Top of Data provided
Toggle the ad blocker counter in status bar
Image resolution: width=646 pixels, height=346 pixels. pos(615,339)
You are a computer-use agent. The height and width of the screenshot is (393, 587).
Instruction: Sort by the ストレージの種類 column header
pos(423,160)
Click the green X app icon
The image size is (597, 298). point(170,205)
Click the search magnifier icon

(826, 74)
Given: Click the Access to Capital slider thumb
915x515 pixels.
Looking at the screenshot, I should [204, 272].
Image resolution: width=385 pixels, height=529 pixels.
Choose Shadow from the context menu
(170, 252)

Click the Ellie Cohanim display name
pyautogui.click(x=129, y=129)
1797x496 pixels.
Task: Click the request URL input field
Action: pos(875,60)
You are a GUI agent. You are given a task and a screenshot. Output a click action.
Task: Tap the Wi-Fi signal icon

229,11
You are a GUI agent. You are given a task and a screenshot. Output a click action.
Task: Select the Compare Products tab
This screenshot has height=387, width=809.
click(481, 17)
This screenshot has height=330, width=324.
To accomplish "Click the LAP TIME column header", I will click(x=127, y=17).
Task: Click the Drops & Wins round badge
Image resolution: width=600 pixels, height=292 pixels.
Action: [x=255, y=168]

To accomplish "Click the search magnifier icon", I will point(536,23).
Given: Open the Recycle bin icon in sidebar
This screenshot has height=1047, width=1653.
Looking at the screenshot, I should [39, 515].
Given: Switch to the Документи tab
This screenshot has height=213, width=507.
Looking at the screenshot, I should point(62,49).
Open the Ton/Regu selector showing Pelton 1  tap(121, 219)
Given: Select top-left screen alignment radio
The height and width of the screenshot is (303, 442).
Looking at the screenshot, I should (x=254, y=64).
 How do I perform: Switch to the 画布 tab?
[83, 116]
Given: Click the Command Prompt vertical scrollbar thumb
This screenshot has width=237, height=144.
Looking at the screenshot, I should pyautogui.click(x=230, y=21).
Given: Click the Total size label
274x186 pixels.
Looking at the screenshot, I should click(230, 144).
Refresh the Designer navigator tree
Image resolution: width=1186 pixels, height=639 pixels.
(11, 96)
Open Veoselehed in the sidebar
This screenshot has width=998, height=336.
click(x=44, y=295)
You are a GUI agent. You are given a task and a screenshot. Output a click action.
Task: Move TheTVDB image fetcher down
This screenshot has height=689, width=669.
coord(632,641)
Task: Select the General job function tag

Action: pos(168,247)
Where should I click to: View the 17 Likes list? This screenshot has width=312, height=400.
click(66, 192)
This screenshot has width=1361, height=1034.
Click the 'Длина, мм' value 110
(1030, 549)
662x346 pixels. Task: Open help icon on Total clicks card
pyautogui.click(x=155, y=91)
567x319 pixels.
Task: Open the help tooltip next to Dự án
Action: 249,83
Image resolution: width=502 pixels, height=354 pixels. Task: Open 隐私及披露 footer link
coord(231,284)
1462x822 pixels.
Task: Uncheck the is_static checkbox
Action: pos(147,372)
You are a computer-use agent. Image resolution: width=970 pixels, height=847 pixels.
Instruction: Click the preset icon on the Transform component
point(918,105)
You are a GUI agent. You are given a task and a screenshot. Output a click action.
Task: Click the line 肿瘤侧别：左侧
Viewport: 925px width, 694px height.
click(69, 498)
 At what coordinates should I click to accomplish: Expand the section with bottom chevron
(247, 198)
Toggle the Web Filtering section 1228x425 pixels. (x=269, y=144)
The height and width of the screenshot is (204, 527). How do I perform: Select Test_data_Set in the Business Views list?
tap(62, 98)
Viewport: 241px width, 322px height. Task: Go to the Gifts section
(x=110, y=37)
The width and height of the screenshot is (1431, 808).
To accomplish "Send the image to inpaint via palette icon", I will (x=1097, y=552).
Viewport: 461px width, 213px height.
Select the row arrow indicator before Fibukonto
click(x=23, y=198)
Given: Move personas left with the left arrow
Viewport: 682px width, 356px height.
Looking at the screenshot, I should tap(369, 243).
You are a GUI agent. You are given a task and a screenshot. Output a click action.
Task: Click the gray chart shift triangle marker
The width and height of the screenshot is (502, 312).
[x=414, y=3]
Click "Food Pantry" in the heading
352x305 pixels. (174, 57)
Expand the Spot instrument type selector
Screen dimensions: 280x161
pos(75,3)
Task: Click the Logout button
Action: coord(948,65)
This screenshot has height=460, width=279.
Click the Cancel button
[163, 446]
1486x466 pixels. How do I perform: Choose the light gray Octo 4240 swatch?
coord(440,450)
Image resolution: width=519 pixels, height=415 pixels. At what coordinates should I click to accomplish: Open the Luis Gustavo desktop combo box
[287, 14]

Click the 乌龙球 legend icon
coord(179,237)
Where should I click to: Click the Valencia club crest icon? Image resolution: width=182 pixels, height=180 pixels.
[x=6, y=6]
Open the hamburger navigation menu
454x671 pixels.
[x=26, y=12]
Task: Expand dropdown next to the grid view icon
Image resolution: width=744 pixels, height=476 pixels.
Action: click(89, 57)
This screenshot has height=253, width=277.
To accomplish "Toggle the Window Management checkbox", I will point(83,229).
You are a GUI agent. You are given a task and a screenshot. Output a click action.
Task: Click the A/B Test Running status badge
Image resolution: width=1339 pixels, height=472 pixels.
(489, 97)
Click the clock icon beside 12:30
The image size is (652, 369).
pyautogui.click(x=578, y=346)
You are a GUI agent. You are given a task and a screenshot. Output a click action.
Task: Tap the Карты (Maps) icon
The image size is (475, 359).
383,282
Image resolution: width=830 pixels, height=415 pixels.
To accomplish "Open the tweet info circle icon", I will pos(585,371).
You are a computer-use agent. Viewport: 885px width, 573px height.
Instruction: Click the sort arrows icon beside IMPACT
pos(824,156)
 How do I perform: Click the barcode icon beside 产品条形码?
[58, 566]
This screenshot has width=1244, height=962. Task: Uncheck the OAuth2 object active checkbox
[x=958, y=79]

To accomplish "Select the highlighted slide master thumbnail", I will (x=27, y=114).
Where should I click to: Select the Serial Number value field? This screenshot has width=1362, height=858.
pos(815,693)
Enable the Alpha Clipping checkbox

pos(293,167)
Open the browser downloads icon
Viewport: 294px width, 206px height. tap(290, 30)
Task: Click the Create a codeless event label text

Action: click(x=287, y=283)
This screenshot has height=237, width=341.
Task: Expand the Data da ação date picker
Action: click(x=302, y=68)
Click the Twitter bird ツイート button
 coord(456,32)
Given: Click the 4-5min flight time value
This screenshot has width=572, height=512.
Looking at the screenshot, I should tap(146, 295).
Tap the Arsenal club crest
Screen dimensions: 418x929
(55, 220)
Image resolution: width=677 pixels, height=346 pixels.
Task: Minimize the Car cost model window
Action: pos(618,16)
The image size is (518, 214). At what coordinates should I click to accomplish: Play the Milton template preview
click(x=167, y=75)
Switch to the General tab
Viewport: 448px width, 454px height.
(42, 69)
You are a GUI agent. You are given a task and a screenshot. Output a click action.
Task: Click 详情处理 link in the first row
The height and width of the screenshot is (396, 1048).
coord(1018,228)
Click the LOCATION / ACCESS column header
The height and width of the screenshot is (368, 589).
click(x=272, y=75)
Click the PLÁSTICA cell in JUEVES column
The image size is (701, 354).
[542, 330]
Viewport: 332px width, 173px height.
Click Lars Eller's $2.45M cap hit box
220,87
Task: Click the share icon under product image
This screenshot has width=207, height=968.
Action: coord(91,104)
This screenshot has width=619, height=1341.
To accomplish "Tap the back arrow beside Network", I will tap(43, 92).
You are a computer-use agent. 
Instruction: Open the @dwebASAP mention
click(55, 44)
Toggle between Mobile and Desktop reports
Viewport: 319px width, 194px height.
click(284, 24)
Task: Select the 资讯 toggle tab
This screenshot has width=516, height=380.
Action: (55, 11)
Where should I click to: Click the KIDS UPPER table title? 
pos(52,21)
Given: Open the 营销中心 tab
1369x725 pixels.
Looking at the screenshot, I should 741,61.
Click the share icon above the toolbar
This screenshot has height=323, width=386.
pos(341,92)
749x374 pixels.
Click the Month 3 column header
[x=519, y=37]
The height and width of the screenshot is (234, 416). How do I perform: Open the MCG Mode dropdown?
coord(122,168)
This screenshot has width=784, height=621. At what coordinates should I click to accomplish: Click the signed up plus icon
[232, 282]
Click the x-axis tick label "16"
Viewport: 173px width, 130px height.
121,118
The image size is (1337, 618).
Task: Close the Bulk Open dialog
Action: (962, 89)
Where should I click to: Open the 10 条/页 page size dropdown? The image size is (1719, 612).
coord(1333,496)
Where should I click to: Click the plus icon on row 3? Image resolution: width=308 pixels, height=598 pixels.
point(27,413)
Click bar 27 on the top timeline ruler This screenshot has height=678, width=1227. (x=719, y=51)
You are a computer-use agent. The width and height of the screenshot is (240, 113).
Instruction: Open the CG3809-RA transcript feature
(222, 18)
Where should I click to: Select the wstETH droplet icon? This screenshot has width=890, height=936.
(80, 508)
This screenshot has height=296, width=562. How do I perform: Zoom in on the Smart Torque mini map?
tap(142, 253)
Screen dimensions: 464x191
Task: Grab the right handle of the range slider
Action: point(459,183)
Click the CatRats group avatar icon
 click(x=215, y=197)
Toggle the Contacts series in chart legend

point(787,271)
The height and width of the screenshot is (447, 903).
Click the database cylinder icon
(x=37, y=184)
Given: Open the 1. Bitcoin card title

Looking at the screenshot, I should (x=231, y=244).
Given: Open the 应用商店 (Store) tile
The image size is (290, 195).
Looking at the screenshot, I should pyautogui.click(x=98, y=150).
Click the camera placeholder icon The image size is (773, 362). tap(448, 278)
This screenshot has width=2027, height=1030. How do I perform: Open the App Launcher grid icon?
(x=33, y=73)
Bottom of Data provided
(What the task asks) Reproduce, character for character, only the lines of the preceding data that start at the line with "Image resolution: width=385" and end at the line with "Given: Click the Total size label", both included.

(Answer to this exercise)
Image resolution: width=385 pixels, height=529 pixels.
Choose Shadow from the context menu
(170, 252)

Click the Ellie Cohanim display name
pyautogui.click(x=129, y=129)
1797x496 pixels.
Task: Click the request URL input field
Action: pos(875,60)
You are a GUI agent. You are given a task and a screenshot. Output a click action.
Task: Tap the Wi-Fi signal icon

229,11
You are a GUI agent. You are given a task and a screenshot. Output a click action.
Task: Select the Compare Products tab
This screenshot has height=387, width=809.
click(481, 17)
This screenshot has height=330, width=324.
To accomplish "Click the LAP TIME column header", I will click(x=127, y=17).
Task: Click the Drops & Wins round badge
Image resolution: width=600 pixels, height=292 pixels.
Action: [x=255, y=168]

To accomplish "Click the search magnifier icon", I will point(536,23).
Given: Open the Recycle bin icon in sidebar
This screenshot has height=1047, width=1653.
Looking at the screenshot, I should [39, 515].
Given: Switch to the Документи tab
This screenshot has height=213, width=507.
Looking at the screenshot, I should point(62,49).
Open the Ton/Regu selector showing Pelton 1  tap(121, 219)
Given: Select top-left screen alignment radio
The height and width of the screenshot is (303, 442).
Looking at the screenshot, I should (x=254, y=64).
 How do I perform: Switch to the 画布 tab?
[83, 116]
Given: Click the Command Prompt vertical scrollbar thumb
This screenshot has width=237, height=144.
Looking at the screenshot, I should pyautogui.click(x=230, y=21).
Given: Click the Total size label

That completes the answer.